The peripatetic life of a serviceman's family was difficult. By the time Wanda was a high school sophomore in Western Springs, Ill., she was dancing at a Chicago dinner theater—and letting her straight A grades slip. "I wasn't a pom-pom girl or in a clique," she explains. "When the girls found out I was a dancer, they hit me and threw me into lockers." She quit school, worked full-time on the regional theater circuit and once did a nightclub turn in a Greek restaurant. "We changed downstairs, surrounded by olives."
During one bleak period in her 18th year, Wanda went to beautician's school "to have something to fall back on." Her break finally came: an offer to join the national company of A Chorus Line. In two and a half years Richert played several roles, including Cassie, the lead. But, plagued by allergies and pulled rib muscles, she began missing performances. Last March director Michael Bennett fired her. "I practically had a nervous breakdown," she says. A few weeks later Richert auditioned for 42nd Street at a Chicago casting call. Determined to pursue the role, she canceled an appointment to have a breast enlargement operation and flew to New York to audition for Champion. With Merrick's approval, he hired her within the week. "She read marvelously, sang and danced well," remembers Merrick, who signed her to a two-year contract.

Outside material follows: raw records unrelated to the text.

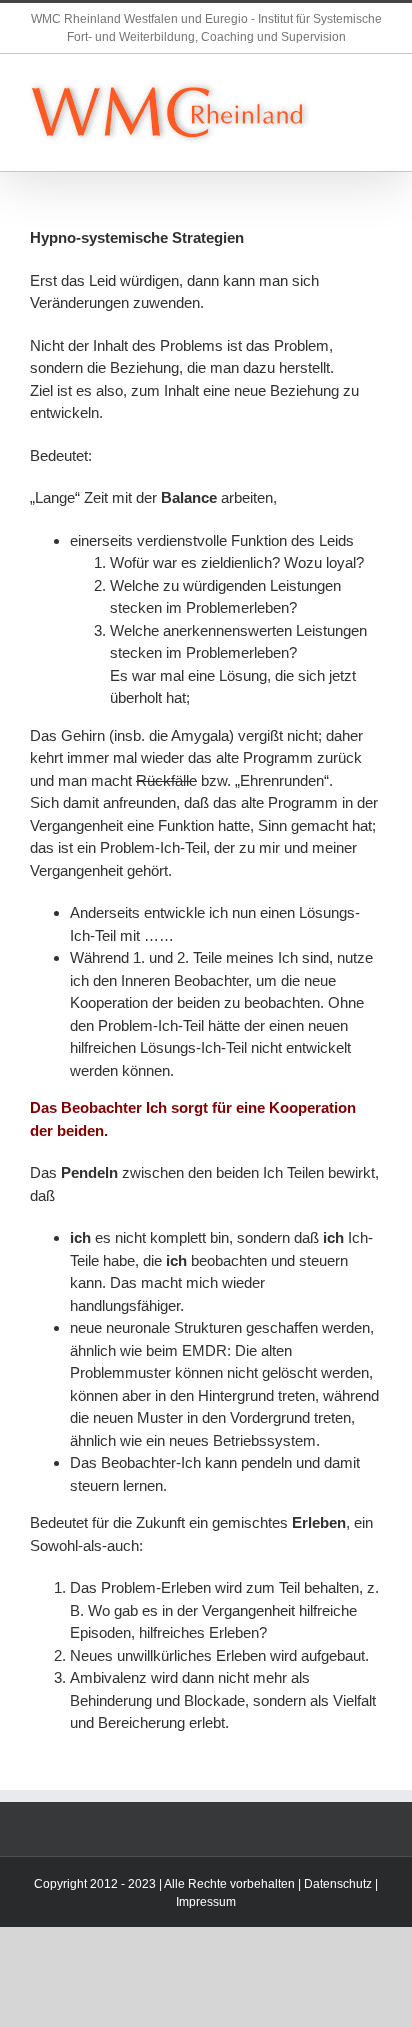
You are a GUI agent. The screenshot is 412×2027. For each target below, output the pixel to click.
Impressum (206, 1902)
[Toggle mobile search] (374, 105)
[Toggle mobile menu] (374, 84)
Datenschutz (338, 1884)
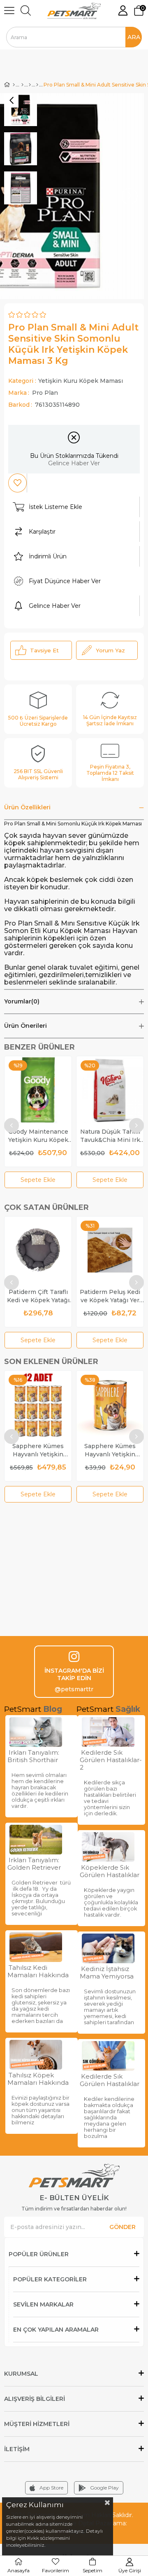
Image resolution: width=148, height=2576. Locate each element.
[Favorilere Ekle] (17, 482)
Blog (52, 1709)
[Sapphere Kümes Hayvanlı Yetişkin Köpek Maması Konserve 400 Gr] (109, 1404)
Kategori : (65, 380)
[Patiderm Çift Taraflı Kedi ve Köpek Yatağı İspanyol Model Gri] (38, 1250)
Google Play (104, 2488)
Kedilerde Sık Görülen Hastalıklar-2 (111, 1760)
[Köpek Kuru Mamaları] (30, 85)
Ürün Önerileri (25, 1025)
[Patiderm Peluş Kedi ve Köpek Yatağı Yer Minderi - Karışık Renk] (109, 1250)
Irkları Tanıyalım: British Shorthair (33, 1756)
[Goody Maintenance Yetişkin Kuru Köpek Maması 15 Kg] (38, 1089)
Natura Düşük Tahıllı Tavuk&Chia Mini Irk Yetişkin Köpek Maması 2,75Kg (110, 1136)
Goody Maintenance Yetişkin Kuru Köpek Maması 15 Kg (38, 1136)
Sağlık (128, 1709)
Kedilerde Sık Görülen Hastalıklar (109, 2080)
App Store (51, 2488)
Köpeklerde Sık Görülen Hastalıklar (109, 1871)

When that time is up, Richert hopes to record "mellow" rock albums and work in films. Meanwhile, she is sharing a Manhattan duplex with Karen Prunczik, who plays Annie in the show (the Ginger Rogers role). Now that the heavy rehearsal schedule is over, Richert plans to take up tennis and photography and furnish the apartment.
She is still trying to deal both with Champion's death and her own instant success. Has it affected her performance? "Not for one second," answers co-star Tammy Grimes. "This lady has behaved quite remarkably." Wanda herself, with little time to contemplate the ironies, takes comfort in familiar showbiz stoicism. "Life," she shrugs, "just goes on."